**Excerpt**
While the genome and transcriptome of an individual cell may be deciphered in part through the analysis of the DNA and RNA, because of the ability to amplify these molecules enzymatically, the complete glycome of a single cell is not knowable at present. An adult human may contain ~37 trillion cells, not including the microbiota (325,326,327), and there may be 200–500 defined major cell types. Thus, while the genome is shared by all these cells, the glycomes are likely to be decidedly different. Most analyses of the human glycome have focused on select biosynthetic pathways from a genetic analysis (315). A vast number of studies on glycan structures have focused on glycomolecules that are soluble. When membrane glycoproteins have been studied, such as for the large family of integrins, cadherins, and protocadherins, the number of different N- and O-glycans and their diversity is astonishing (328, 329). Soluble glycomolecules include serum glycoproteins, where the is often a focus on N-glycans (330), and the free glycans in human milk (323, 331, 332). Multiple studies have also been done on cultured human cells; examples include the N-glycans in glycoproteins of HeLa cells, which represent cervical carcinoma cells (333), human embryonic kidney (HEK) cells (334), and human colorectal cell lines (335). There have also been studies on N- and O-glycomes in a few human organs or their components, e.g., brain (336,337,338,339,340), liver (341), and intestine (342).

While limited and not really systematically performed, these studies all indicate that the glycomes of human cells and organs are varied and reveal unique differences and some similarities, both quantitatively and qualitatively. Moreover, the glycoproteomes of cells and organs, i.e. the glycoproteins carrying the glycans, are also significantly different in all cell lines and organs examined. While important strides in this area are developing (343, 344), most studies are generally incomplete, due to the limitations of the analytical tools available, and the typical focus of most studies on the most abundant, identifiable glycans. There is also a limited diversity of standards available for glycans, and certainly those with unique modifications, e.g., sulfation or phosphorylation, which complicates the rigor of analyses. Studies also seldom compare all the glycans in all classes in one individual or human donor tissue to another. Furthermore, glycomics is often focused on glycans obtainable by enzyme release, e.g., PNGase F, but enzymes to release all types of glycans, e.g., O-linked GalNAc, O-linked Man, O-linked Fuc, and unusual modified amino acids mentioned above, are not available. It has been estimated that the human glycome may comprise many thousands of terminal sequences recognizable as determinants by antibodies and lectins (320). The human genome also encodes many types of GBPs that recognize microbial glycans and can distinguish human from microbial glycans (345,346,347). Such limitations of studies on the human glycome are not unique, however, as they apply to any animal glycome, and thus it is fair to say we know little overall about the total glycome of any animal.

**Problem 1**
Which families of membrane glycoproteins does the passage on the human glycome name?
**Problem 2**
Continue the passage on the human glycome, picking up after its final sentence.

**Available data**
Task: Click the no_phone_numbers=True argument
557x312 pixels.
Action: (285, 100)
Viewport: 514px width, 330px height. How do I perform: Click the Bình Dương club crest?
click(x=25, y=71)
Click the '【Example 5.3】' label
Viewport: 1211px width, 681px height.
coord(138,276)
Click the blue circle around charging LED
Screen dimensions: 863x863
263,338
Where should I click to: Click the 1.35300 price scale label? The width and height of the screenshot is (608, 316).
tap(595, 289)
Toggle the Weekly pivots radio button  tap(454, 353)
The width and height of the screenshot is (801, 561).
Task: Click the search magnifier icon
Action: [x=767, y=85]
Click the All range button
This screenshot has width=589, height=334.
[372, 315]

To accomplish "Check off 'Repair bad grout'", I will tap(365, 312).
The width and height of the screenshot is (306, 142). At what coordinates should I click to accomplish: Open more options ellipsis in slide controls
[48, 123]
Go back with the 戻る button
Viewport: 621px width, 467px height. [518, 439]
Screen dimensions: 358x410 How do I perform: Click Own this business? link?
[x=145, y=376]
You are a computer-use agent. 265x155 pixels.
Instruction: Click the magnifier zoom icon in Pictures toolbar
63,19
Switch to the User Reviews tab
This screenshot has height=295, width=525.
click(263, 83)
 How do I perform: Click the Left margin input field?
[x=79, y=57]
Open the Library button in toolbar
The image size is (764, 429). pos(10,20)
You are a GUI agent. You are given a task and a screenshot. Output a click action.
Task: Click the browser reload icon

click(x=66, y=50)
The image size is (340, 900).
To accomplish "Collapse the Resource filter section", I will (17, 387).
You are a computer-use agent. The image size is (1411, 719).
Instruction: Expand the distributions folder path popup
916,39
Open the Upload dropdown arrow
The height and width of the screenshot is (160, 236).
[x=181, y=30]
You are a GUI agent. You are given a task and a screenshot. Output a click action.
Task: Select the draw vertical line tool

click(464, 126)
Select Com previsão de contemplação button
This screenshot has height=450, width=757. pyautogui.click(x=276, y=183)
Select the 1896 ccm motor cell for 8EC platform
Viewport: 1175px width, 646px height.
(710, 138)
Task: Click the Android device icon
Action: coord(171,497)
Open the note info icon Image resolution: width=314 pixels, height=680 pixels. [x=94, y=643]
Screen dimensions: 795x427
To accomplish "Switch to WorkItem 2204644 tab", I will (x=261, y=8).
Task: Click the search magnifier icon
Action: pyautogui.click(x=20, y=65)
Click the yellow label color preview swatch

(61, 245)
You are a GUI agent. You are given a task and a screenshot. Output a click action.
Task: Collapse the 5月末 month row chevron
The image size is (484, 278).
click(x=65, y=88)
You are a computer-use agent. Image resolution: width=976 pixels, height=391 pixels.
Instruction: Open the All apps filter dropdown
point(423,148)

**Exercise answer 1**
Integrins, cadherins, and protocadherins.

**Exercise answer 2**
Individual variations in the human glycome

There are many challenges to identifying the total human glycome, including technical and accessibility issues (147). Even with our limited knowledge, however, it is clear that there are age-, gender-, and disease-specific differences in the glycome, as seen, for example, for the serum N-glycome (348, 349), as well as significant differences in the human milk glycome from one individual to another (350), and from one mammalian species to another (323, 351). Such major differences in milk oligosaccharides between mammals highlights the importance of glycan structure as being a key feature of glycan evolution.

Variations in the human glycome may arise from the differential expression of so-called glycogenes, for which there may be >700 (147, 352). These are genes encoding enzymes and other proteins that are involved in biosynthesis, turnover, and elaboration of glycans of all classes; this would also include their polymorphic alleles and splice forms (353). However, there are likely to be many additional genes encoding modifiers, i.e., pathways altering the glycan structure or expression independently of creating a glycosidic bond, e.g., unusual acetyltransferases, methylases, sulfotransferases, kinases, isomerases, etc. (354). These lists do not include the many hundreds of genes encoding proteins that bind to specific glycans, which could also influence the diversity and expression of glycans. The constellation of genetic factors that dictate the eventual glycomolecule production both qualitatively and quantitatively in humans is being studied, as has been done for the genetic regulation of plasma protein glycosylation (355); however, it is difficult to imagine in the near future gaining comprehensive knowledge about all the structures of glycomolecules in all cells and tissues. Additionally, there is strong evidence that microRNAs (miRNA, miR), which are non-coding RNAs, play important roles in regulating protein glycosylation and the overall glycome (356, 357). There are also interesting aspects of monosaccharide metabolism relative glycomolecule production, as seen for the unusual sugar 2-keto-3-deoxy-d-glycero-d-galacto-2-nonulosonic acid (KDN) (358). KDN is a component of glycomolecules in cold-blooded vertebrates but not yet found in those of humans, although it is found in human plasma and tissues, and may serve to help regulate mannose metabolism. By contrast, Neu5Gc, which humans cannot synthesize, is found in some human glycomolecules through consumption of Neu5Gc in the diet and uptake by cells, and its presence induces anti-Neu5Gc antibodies (359, 360). Thus, there are continuing uncertainties about even the entire monosaccharide constellation of human glycans.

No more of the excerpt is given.